条件 (2) が示せると,ここから a,b \in H \ \Longrightarrow \  a^{-1},b \in H  \ \Longrightarrow \  (a^{-1})^{-1}b \in H \ \Longrightarrow \  ab \in H として,条件(1)も導けます.(単位元は, b=a とすれば, a,a \in H \ \Longrightarrow \  a^{-1}a=e \in H となり, H に含まれることが示せます.)

従って,条件 (3) は条件 (1)(2) の必要十分条件になっており, (1)(2) の代わりに (3) を部分群の定義にしても良いということになります.

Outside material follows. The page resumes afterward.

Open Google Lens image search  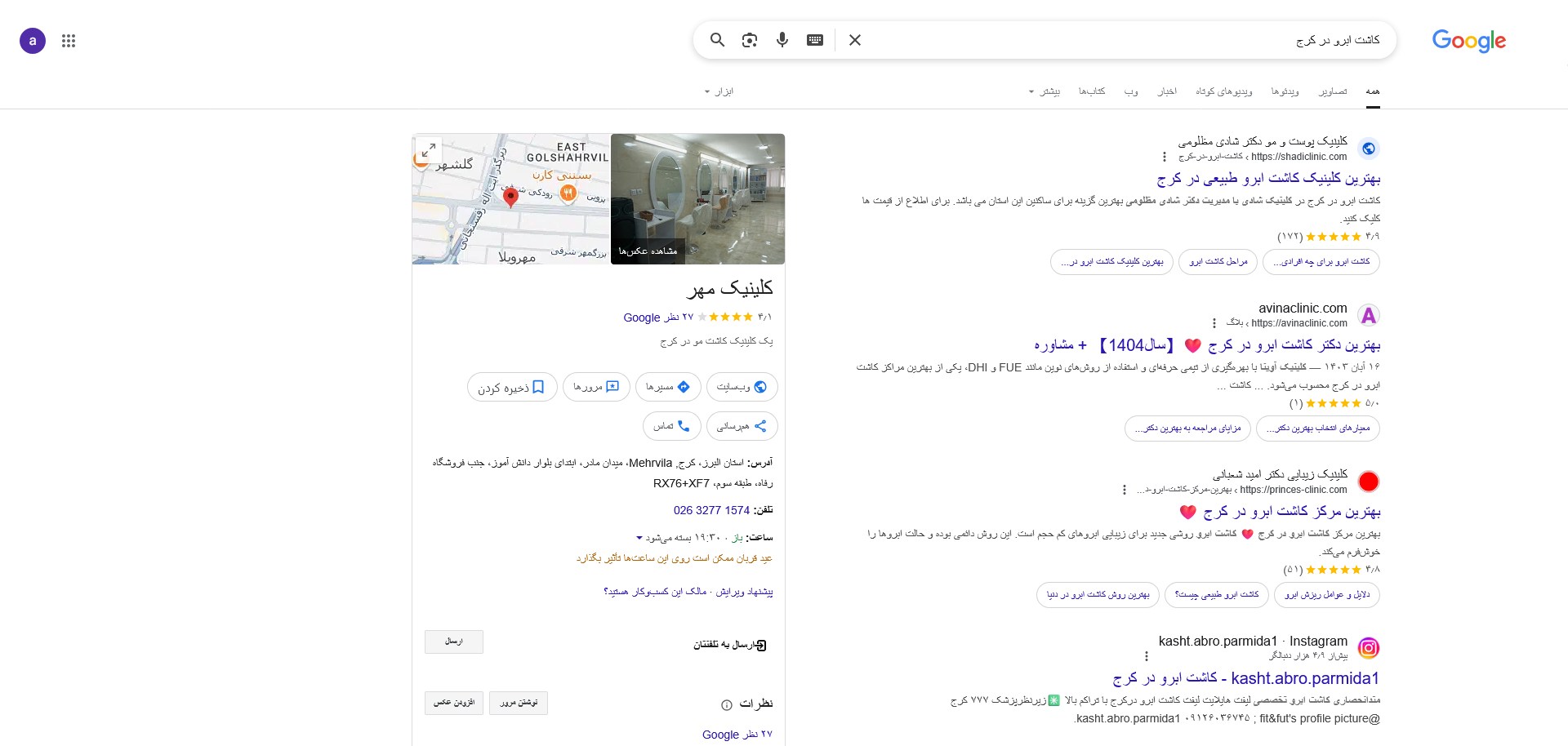(x=750, y=40)
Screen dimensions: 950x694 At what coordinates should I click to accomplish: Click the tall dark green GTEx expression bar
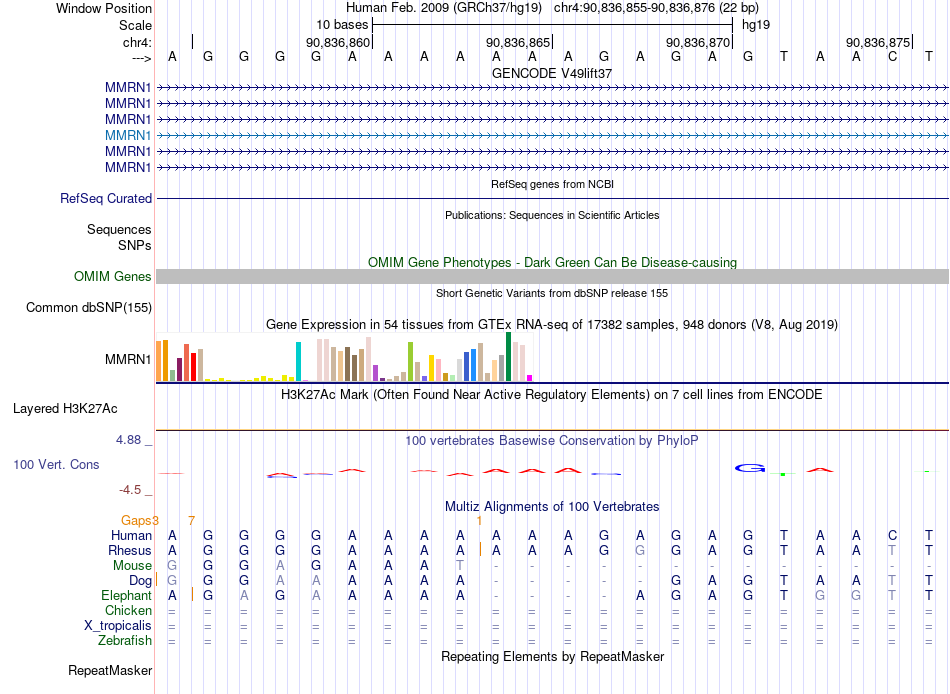[508, 356]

[*]パッと見たところ,式 (3) は片一方にだけ {-1} が付いていたりして,これだけから群の公理を示せるというのが分かりにくい式形です.しかし,馴れるしかありません.

まとめ

ここまでの議論をまとめます.次の 1.4. は,部分群の定義としてどれも同値だということになります.

  1. HG の部分群である.
  2. a,b \in H  \  \Longrightarrow  \ ab \in H; \ \ e \in H; \ \ c \in H  \ \Longrightarrow \ c^{-1} \in H
  3. a,b \in H \ \Longrightarrow \ ab \in H, \ a^{-1} \in H
  4. a,b \in H \ \Longrightarrow \ a^{-1}b \in H

4番目の定義が,ぱっと見ただけでは分かりにくいかも知れませんが,一番簡潔な表現になっているため,今後よく出てくることと思います.これを機会に慣れておきましょう.

[†]加法群では x^{-1}=-x と書かれますので,4番目の定義は a,b \in H \ \Longrightarrow \ -a +b \in H となります.こんな形にも慣れておくと良いです.

練習問題

四番目の定義を使って,次のことを確認してみましょう.

  1. 正の実数全体 R^{+} は,実数の乗法群 R-\{0 \} の部分群になります.
  2. 正則な n\times n 行列全体の作る群の中で, n \times n の直交行列全体の作る集合は部分群になります(直交行列とは転置行列 A^{t} が逆行列 A^{-1} になるような行列で, A^{t}A=AA^{t}=E を満たすものです.)

記号

H が群 G の部分群であることを,記号で H \subset G のように書きます.記号 \subset , \supset は集合同士の包含関係を示すときに使い, \in , \ni は元の帰属関係を示すのに使います.例えば, \alpha , \beta \in K と書けば, \alpha\beta が集合 K の元だという意味です.混乱しないように,記号に慣れていきましょう.

一つの定理

部分群になりたつ定理を一つだけ紹介しておきます.

Important

任意の部分群 H には H^{2}=H がなりたつ.

proof

証明は簡単です. e \in H より, H の元 h \in H に対して eh \in HH  \ \longrightarrow \ h \in H^{2} がなりたちます.これより H \subset H^{2} が導かれます.一方, H は群なので演算について閉じているので hh \in H のはずで,これより H^{2} \subset H が導かれます.二つの式より H=H^{2} が要請されます.■

[‡]二つの集合 A,B が等しいことを示すのに,ここでやったように A \subset BB \subset A を両方示し,ゆえに A=B と結論づけるのはよくやる証明のテクニックです.